═════ RECORDS TO PROCESS ═════

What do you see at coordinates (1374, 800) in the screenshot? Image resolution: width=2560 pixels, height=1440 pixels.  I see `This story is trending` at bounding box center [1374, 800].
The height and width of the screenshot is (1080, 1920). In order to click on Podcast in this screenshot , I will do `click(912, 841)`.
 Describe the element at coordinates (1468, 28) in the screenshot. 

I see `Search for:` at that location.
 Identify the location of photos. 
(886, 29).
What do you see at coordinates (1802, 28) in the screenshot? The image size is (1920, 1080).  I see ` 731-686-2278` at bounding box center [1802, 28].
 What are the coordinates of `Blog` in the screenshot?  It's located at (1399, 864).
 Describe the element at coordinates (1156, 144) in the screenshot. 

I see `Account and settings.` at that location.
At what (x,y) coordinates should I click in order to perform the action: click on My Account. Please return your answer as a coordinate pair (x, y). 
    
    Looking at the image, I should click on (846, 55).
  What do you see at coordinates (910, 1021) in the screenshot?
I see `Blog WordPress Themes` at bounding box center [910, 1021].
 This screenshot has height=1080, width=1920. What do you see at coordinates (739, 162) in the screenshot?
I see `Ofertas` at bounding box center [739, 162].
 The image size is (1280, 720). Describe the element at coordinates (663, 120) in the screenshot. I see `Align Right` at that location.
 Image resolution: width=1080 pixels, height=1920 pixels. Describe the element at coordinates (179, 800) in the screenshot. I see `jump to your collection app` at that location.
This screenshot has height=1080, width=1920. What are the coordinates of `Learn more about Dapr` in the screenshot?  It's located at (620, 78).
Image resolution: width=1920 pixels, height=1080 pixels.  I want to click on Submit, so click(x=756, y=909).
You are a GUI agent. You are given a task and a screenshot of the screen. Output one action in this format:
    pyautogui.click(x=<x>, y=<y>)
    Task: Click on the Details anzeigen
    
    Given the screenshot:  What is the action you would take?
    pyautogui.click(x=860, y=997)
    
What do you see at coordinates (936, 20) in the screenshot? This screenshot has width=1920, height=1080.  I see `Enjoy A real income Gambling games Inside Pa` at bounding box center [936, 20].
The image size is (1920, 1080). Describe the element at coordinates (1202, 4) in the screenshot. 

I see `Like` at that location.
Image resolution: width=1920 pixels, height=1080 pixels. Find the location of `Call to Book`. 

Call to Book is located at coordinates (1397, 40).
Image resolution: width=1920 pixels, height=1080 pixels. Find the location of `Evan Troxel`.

═════

### WORK INSTRUCTIONS
Reproduce each of the entries above word for word, without changing anything.

### CORRECT OUTPUT
What do you see at coordinates (1374, 800) in the screenshot? Image resolution: width=2560 pixels, height=1440 pixels.  I see `This story is trending` at bounding box center [1374, 800].
The height and width of the screenshot is (1080, 1920). In order to click on Podcast in this screenshot , I will do `click(912, 841)`.
 Describe the element at coordinates (1468, 28) in the screenshot. 

I see `Search for:` at that location.
 Identify the location of photos. 
(886, 29).
What do you see at coordinates (1802, 28) in the screenshot? The image size is (1920, 1080).  I see ` 731-686-2278` at bounding box center [1802, 28].
 What are the coordinates of `Blog` in the screenshot?  It's located at (1399, 864).
 Describe the element at coordinates (1156, 144) in the screenshot. 

I see `Account and settings.` at that location.
At what (x,y) coordinates should I click in order to perform the action: click on My Account. Please return your answer as a coordinate pair (x, y). 
    
    Looking at the image, I should click on (846, 55).
  What do you see at coordinates (910, 1021) in the screenshot?
I see `Blog WordPress Themes` at bounding box center [910, 1021].
 This screenshot has height=1080, width=1920. What do you see at coordinates (739, 162) in the screenshot?
I see `Ofertas` at bounding box center [739, 162].
 The image size is (1280, 720). Describe the element at coordinates (663, 120) in the screenshot. I see `Align Right` at that location.
 Image resolution: width=1080 pixels, height=1920 pixels. Describe the element at coordinates (179, 800) in the screenshot. I see `jump to your collection app` at that location.
This screenshot has height=1080, width=1920. What are the coordinates of `Learn more about Dapr` in the screenshot?  It's located at (620, 78).
Image resolution: width=1920 pixels, height=1080 pixels.  I want to click on Submit, so click(x=756, y=909).
You are a GUI agent. You are given a task and a screenshot of the screen. Output one action in this format:
    pyautogui.click(x=<x>, y=<y>)
    Task: Click on the Details anzeigen
    
    Given the screenshot:  What is the action you would take?
    pyautogui.click(x=860, y=997)
    
What do you see at coordinates (936, 20) in the screenshot? This screenshot has width=1920, height=1080.  I see `Enjoy A real income Gambling games Inside Pa` at bounding box center [936, 20].
The image size is (1920, 1080). Describe the element at coordinates (1202, 4) in the screenshot. 

I see `Like` at that location.
Image resolution: width=1920 pixels, height=1080 pixels. Find the location of `Call to Book`. 

Call to Book is located at coordinates (1397, 40).
Image resolution: width=1920 pixels, height=1080 pixels. Find the location of `Evan Troxel`.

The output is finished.